Ils allèrent à pied chez Mévil. La rue Némésis fleurait des odeurs indigènes. Ils prirent la rue d’Espagne par le bout, et arrivèrent en un quart d’heure. La grille du docteur était ouverte, et dans la cour aux grands flamboyants, le pousse laqué et argenté attendait le maître.

— « Jolie, la cañha, dit Fierce avant d’entrer.

— Appétissante et discrète : un piège à femmes. »

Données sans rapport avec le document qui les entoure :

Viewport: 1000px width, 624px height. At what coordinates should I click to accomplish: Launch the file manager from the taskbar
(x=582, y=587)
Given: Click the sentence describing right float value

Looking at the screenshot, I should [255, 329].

Torral appréciait en peintre ou en algébriste, la tête penchée, les yeux clignés. La maison de Mévil s’embusquait derrière son rempart d’arbres, et chaque étage poussait au dehors une véranda masquée de vigne vierge qui ressemblait à un bouclier. Sitôt la grille poussée, l’allée tournait court vers le perron oblique, et le visiteur dès son premier pas devenait invisible.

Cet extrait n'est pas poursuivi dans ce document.